■ Task
State only the number of lines below where the word "computer" is found.

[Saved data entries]
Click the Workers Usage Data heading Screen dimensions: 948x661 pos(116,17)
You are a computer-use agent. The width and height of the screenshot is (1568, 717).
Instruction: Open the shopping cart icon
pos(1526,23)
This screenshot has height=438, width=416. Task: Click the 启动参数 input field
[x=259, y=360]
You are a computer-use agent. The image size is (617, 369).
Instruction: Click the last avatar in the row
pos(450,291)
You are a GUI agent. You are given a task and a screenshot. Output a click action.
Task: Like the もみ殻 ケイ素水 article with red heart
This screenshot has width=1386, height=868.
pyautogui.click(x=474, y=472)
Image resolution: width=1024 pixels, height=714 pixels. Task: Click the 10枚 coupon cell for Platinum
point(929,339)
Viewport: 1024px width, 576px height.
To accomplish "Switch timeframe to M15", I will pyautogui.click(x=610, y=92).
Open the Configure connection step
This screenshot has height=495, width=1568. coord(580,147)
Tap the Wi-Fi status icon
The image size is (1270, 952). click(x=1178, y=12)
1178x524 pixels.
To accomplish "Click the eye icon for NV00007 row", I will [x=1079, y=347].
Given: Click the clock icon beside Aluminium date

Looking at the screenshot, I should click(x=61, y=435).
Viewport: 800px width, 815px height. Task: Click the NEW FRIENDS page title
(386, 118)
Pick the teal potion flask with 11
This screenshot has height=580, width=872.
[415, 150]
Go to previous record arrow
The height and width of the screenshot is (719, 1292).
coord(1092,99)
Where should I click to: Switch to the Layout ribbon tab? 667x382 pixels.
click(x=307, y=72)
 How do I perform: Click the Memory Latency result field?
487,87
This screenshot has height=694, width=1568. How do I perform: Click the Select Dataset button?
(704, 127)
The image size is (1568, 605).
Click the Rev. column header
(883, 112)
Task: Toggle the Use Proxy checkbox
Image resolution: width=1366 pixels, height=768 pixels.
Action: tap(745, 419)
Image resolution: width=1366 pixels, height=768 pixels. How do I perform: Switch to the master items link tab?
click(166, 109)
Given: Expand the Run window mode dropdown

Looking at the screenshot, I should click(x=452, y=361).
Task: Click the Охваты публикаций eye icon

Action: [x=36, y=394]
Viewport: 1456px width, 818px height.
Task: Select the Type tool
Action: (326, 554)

■ Response area
2